By Justin Worland
Updated: March 6, 2018 5:57 PM ET | Originally published: March 1, 2018

Oil has occupied a central place in the American economy for the past century — powering houses, automobiles, factories and everything in between. As a result, the oil companies that drilled, shipped and sold black gold reaped billion in profit year after year and continue to do so.

But for the first time oil and gas companies are openly grappling with a less-than-certain future where climate change and related advances in other energy sources make them less dominant.

In its annual energy outlook released last week, BP said that it expected oil demand to peak in the next two decades as renewable energy grows and consumers purchase hundreds of millions of electric vehicles. In an outlook released in February, Exxon Mobil projected a peak in demand for gasoline in the coming decades and acknowledged that some of its assets “may not be attractive investments” as a result of the shifting energy market.

These changes may sound subtle, but they signify a marked shift in direction in an industry that for years fought government climate regulation and in many cases sought to murky the science underpinning the need for action on global warming.

“The recognition of the energy transition has grown over the past year with the oil and gas players,” says Marie-Helene Ben Samoun, a Houston-based partner at the Boston Consulting Group. “They are not only acknowledging global warming, but they are also acknowledging the energy transition and the impact on their own portfolio.”

The biggest change for oil and gas companies will be the declining need for oil to power the internal combustion engine as electric vehicles become more prevalent and the remaining gas-powered cars become more efficient. Exxon Mobil projected this year that demand for liquid fuel for passenger vehicles will likely peak by 2040. BP reports that the total number of electric cars could hit 300 million by 2040 dealing a significant blow to fuel consumption. That rise plays a significant role given that nearly half of oil consumed in the U.S. in 2016 was used to produce motor gasoline, according to data from the Energy Information Administration.

Fossil fuel companies also face increased competition from renewable energy sources.

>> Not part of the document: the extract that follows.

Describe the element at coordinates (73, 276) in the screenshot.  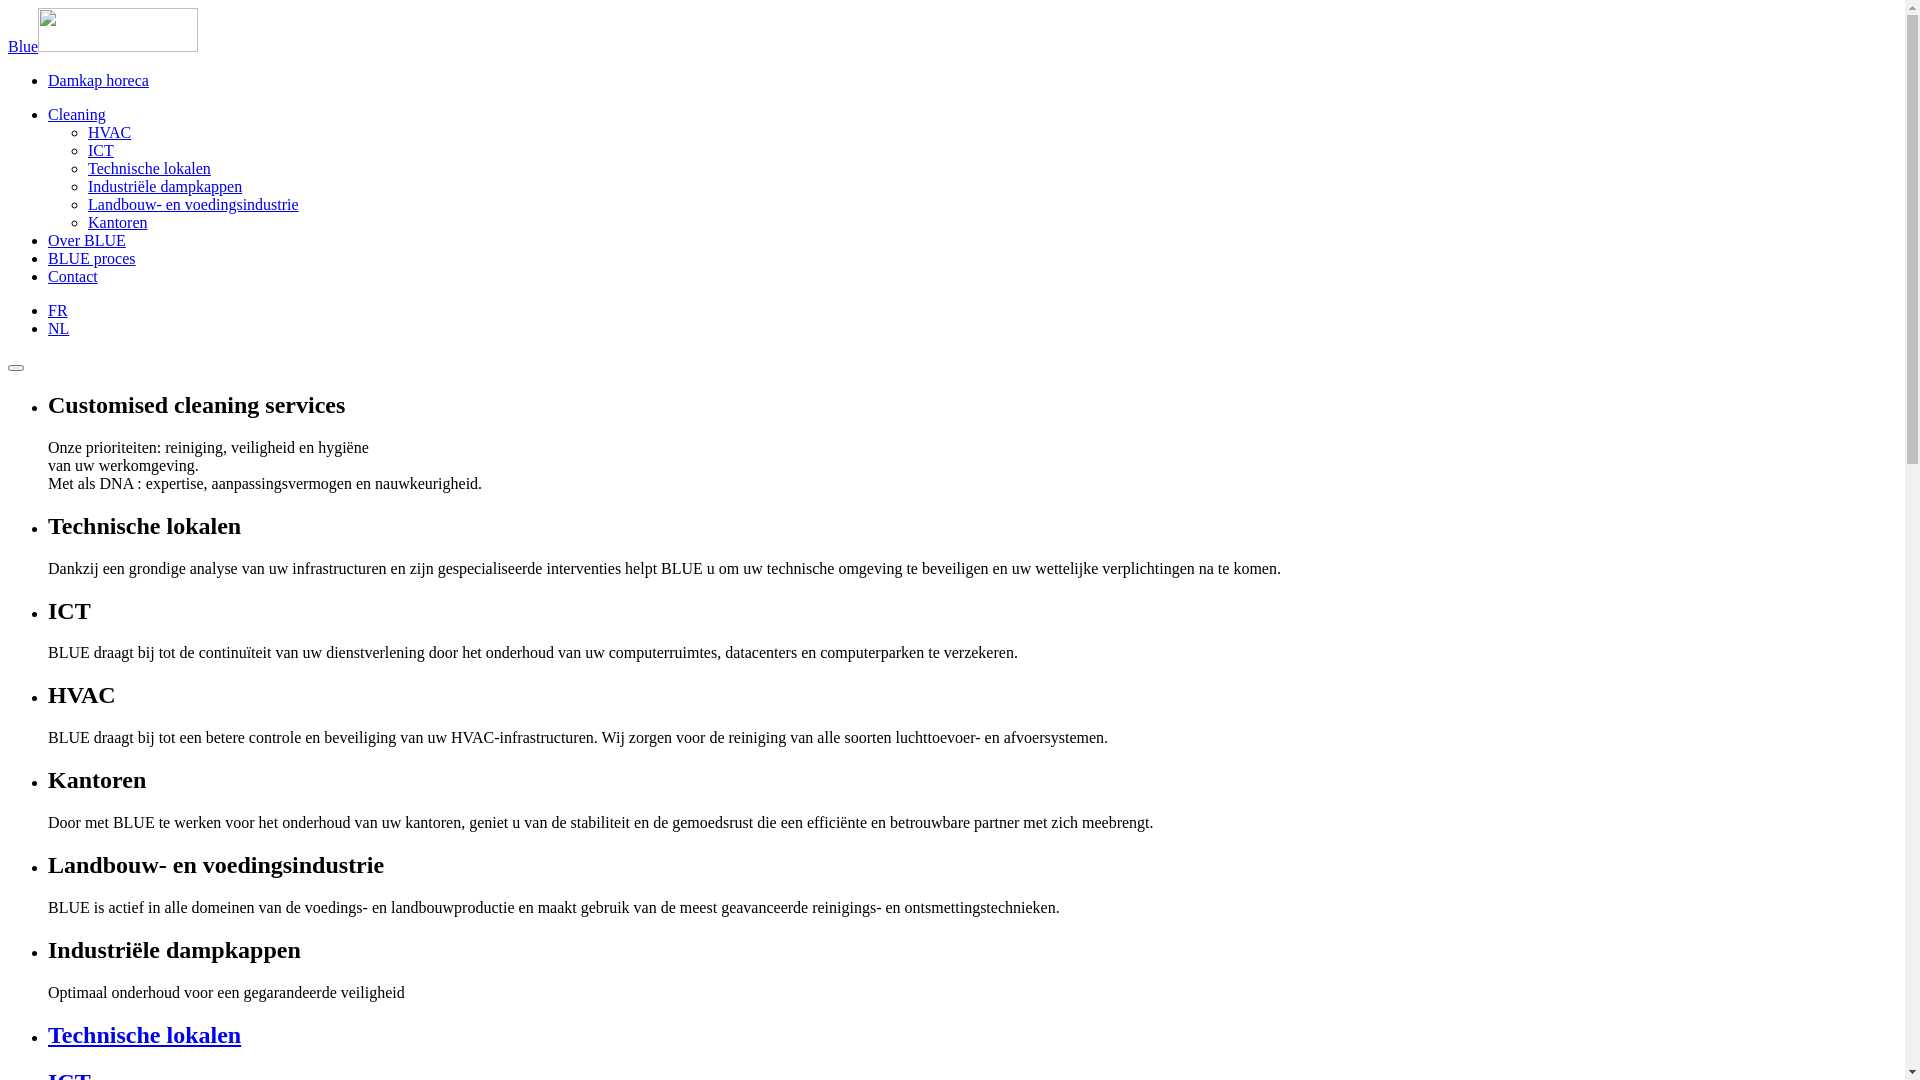
I see `Contact` at that location.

Exxon Mobil projects 400% growth in wind and solar power by 2040 while BP says renewable energy will make up 40% of growth in energy production in the same period. Today, wind and solar make up around 7% of the U.S. electricity supply.

But despite the enormous challenges oil and gas companies insist they have an integral role in the future of energy. Natural gas, along with renewables, will continue to replace coal in the power sector. And oil remains an essential product for petrochemicals, jet fuel and other refined petroleum products. In some cases, oil companies will shift some of their refineries from making gasoline to making other petroleum products. Spencer Dale, BP’s chief economist, described the future of oil demand as one of “plateau rather than peak.”

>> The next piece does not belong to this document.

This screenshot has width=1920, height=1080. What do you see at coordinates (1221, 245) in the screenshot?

“The suggestion of some people that the rapid growth in electric cars will lead to the collapse in oil demand is just not born out in the basic arithmetic,” Dale said at a presentation in Washington D.C. this week. “The world will need to carry on investing in new oil production for many years to come in order to meet the worlds oil needs.”

The acknowledgement from oil companies is subtle enough that a casual observer could be forgiven for missing it, but it still represents a remarkable shift. In some cases, oil companies have understood the risk climate change posed to their business for decades while spending heavily to undermine the credibility of climate change science and undercut policy efforts to address it.

That posture has changed as the science of climate change has become increasingly undeniable and countries across the globe push the energy sector away from fossil fuels. Despite a burst of environmental deregulation and climate change skepticism from President Donald Trump, most large oil and gas companies today acknowledge climate change and try to push for policy solutions that will still leave them a significant role in the energy future.

“You can act in the U.S. market, but in the end your demand is made by consumers and that market is global,” says Samoun. “The global trend is happening no matter what the regulator would do.”

But the growing acknowledgment of climate change and the coming evolution of the energy sector is a business decision. And oil and gas companies are not necessarily working to address the issue beyond stabilizing their bottomline. A report this month from the 50/50 Climate Project, a non-profit that pushes big business to address climate change, highlights a slew of recent initiatives undertaken by oil and gas companies to slow progress on climate change. More than 20 of the country’s biggest utilities and oil and gas companies lack measured consideration of the risks of climate change, according to the report.

Ultimately, while the oil and gas industry’s vision of a low-carbon future may have inched closer to the position of scientists and policymakers concerned about climate change, the two opposing sides still remain mile apart with no bridge in sight.